Но по этой ли апостольской истине строит писатель своё понимание жизни? Нет: у Шмелёва пока его
Шмелёв пока как бы вне Православия ещё, но он и вне толстовства. Заметим: для Шмелёва Толстой — не религиозный учитель, но лишь нравственный авторитет.
В письме к Горькому от 22 ноября 1910 года Шмелёв называет Толстого «человеком величайших стремлений и величайшей красоты душевной». В том же письме он так формулирует смысл писательской деятельности: «Хоть крупицу поднять на себя из того делания, которое завещано Толстым»525
.В подобном отношении к Толстому Шмелёв, разумеется, не был исключением среди русских литераторов. Громадный авторитет Толстого признавался и отмечался большинством писателей, от Чехова и Бунина до Блока и Л.Андреева.
Но в утверждении своей писательской самобытности Шмелёв скорее бессознательно преодолевал влияние Толстого, своё совпадение с Толстым.
Значительно сказалось в дореволюционном творчестве Шмелёва воздействие Ф.М.Достоевского.
В изображении жизни «маленького человека» Шмелёв наследник Достоевского несомненный — о том писала ещё критика 1910-х годов. Сопоставление «Человека из ресторана» с «Бедными людьми» стало уже общим местом, начиная с первых отзывов на повесть Шмелёва. Психологический рисунок некоторых характеров у Шмелёва также заставляет вспомнить Достоевского. Самым показательным примером является образ Кривого, жильца Скороходовых, в повести «Человек из ресторана», выписанный с большой художественной силой, с глубоким проникновением в психологию человека, надорвавшегося в непосильных тяготах жизни. Его можно поставить в один ряд с кривляющимися, заносчивыми, самоуничижающимися и страдающими «шутами» Достоевского (такими, как, например, штабс-капитан Снегирёв).

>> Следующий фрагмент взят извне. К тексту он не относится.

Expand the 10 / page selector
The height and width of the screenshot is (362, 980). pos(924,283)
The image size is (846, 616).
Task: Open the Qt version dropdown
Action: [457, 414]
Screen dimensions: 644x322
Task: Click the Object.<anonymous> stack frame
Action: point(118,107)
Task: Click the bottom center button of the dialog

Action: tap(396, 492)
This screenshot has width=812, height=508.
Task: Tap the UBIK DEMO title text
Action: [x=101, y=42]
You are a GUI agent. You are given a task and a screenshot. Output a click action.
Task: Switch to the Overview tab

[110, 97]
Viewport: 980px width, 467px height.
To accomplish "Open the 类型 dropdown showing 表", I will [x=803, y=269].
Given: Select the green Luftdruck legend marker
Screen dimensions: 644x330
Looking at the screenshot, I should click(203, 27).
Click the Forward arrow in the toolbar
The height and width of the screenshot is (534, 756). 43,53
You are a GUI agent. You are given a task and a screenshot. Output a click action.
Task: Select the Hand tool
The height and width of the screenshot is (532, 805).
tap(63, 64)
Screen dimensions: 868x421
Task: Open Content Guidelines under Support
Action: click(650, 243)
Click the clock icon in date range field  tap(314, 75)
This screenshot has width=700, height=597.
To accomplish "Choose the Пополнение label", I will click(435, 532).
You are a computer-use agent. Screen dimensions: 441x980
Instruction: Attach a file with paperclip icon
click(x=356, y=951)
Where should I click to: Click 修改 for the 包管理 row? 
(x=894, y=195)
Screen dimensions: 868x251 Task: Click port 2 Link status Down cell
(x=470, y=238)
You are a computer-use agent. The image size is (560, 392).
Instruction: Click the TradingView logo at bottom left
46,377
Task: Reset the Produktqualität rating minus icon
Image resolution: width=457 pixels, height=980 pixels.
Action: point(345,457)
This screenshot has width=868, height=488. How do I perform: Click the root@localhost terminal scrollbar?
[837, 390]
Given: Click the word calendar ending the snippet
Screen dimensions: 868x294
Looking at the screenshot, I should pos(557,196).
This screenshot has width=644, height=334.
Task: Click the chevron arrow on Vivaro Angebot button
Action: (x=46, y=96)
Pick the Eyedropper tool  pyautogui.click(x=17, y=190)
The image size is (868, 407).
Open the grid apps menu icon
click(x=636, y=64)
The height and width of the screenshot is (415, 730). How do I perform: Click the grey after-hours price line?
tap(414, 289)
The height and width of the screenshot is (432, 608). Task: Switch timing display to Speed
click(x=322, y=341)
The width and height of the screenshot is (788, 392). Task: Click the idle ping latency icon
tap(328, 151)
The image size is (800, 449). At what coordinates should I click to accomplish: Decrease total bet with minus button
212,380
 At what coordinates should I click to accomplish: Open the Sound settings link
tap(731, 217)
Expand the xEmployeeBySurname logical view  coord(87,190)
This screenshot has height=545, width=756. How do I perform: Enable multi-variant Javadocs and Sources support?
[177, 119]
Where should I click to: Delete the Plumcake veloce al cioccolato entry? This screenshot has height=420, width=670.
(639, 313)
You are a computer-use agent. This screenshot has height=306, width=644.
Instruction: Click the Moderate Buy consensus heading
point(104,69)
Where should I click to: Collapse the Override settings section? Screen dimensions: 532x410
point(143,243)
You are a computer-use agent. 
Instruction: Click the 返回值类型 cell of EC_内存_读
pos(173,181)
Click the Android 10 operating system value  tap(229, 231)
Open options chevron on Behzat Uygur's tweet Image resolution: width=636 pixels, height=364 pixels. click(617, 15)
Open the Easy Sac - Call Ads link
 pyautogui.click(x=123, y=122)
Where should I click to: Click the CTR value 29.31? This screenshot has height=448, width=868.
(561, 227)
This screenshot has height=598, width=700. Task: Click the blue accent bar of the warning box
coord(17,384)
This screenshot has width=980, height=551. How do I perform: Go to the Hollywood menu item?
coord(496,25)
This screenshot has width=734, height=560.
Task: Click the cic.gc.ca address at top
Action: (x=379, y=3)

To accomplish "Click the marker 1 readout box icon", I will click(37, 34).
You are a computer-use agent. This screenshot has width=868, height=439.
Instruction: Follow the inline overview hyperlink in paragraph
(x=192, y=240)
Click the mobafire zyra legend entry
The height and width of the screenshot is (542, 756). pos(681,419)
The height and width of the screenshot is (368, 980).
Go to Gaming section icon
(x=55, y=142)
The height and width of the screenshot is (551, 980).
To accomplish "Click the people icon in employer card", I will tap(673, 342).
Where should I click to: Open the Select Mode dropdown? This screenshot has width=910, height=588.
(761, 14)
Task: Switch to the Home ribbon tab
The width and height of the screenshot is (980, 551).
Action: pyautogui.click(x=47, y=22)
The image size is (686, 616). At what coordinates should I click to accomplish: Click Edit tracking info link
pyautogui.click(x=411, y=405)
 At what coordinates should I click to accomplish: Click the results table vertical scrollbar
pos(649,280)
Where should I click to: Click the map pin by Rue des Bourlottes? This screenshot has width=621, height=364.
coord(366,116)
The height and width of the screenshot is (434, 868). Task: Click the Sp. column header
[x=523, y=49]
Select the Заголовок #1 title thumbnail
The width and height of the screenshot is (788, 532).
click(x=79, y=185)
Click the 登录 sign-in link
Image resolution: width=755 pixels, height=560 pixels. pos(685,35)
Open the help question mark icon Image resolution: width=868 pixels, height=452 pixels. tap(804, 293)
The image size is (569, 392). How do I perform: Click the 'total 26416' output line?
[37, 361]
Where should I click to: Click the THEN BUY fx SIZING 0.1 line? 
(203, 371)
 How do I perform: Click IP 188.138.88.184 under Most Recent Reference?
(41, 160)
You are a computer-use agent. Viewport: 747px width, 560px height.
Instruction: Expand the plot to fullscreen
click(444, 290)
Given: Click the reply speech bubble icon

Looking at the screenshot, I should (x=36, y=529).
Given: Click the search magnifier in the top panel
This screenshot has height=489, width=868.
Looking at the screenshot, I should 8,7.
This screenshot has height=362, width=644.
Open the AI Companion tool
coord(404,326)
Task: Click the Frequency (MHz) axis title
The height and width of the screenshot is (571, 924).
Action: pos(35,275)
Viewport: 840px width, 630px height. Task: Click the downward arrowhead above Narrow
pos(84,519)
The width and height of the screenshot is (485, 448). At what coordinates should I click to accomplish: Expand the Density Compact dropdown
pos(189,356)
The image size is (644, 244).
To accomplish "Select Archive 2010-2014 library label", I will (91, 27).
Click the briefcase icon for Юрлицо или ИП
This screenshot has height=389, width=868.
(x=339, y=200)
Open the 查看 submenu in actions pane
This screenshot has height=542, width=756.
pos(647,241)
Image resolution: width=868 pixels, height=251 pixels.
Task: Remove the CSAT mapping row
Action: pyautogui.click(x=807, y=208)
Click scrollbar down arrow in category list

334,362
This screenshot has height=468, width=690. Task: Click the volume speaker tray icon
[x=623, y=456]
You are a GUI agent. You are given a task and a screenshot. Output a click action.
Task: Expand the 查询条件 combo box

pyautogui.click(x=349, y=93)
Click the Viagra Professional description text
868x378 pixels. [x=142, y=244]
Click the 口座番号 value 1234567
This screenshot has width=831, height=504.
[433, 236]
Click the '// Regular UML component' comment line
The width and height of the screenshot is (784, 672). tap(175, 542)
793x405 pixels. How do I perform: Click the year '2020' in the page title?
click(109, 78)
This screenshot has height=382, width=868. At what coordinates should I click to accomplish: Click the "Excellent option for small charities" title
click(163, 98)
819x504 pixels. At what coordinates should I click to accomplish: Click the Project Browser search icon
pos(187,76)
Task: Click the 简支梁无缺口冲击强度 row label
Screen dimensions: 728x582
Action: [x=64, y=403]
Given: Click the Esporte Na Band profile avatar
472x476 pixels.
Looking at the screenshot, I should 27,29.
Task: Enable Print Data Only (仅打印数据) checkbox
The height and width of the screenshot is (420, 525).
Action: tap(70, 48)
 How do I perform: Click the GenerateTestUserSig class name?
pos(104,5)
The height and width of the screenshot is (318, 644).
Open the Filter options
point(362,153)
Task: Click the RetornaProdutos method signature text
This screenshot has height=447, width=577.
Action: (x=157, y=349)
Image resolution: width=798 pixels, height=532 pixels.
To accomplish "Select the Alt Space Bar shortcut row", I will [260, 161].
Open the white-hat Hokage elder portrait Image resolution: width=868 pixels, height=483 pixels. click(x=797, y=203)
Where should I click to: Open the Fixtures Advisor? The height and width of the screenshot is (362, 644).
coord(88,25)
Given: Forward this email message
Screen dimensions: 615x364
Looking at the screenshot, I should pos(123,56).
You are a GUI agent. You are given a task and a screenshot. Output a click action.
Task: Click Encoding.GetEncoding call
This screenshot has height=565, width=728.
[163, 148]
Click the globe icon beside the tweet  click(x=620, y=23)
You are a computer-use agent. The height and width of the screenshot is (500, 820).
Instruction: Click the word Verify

Существенно, однако, иное. В Достоевском Шмелёва влекло проникновение в важнейшие духовные законы жизни. Соединение основ этических с религиозными представлялось Шмелёву важнейшим в мировоззрении Достоевского, хотя в полноте православный характер творчества великого предшественника своего он до поры не постигал. Внимание к идеям Достоевского особенно заметно в небольшой повести «Лик скрытый». Скрытый лик жизни пытается увидеть и обрести в душе своей один из персонажей повести капитан Шемётов. «…Есть ещё очень мало обследованная наука… пси-хо-ма-те-матика! — рассуждает Шемётов. — Вот этой-то психоматематикой и движется жизнь, и мы с вами живём, хоть иногда и не чуем. А чуять бы не мешало…Это наука о жизни Мировой Души, о Мировом Чувстве, о законах направляющей Мировой Силы. Вы верите в незыблемые законы материи… их вы можете уложить в формулы. Но есть законы, которые в формулы ещё никто не пробовал уложить. <…> Её законы ещё не нащупаны… и величайший, быть может, закон — закон непонятной нам Мировой Правды! Не справедливости… это всё маленькое, самому дикому человеку доступное… а Правды! Я, положим, называю его… ну, законом Великих Весов!» (1,345). Шемётов «устанавливает» закон всеобщей ответственности человечества за все страдания, понесённые кем-либо на земле — «закон Великих Весов», — который учитывает «и писк умирающего какого-нибудь самоедского ребёнка, и мёртвую жалобу обиженного китайца, и слёзы нищей старухи, которая плетётся сейчас где-нибудь в Калужской губернии… и подлое счастье проститутки-жены, которая обнимает любовника, когда её муж в окопах! Громаднейшие Весы, а точность необычайная, Закон тончайшего равновесия…» (1,346). Искупление Шемётов видит в необходимости новых страданий, и эти искупительные страдания, новый «Крест», приведут человечество в «небесное Царствие».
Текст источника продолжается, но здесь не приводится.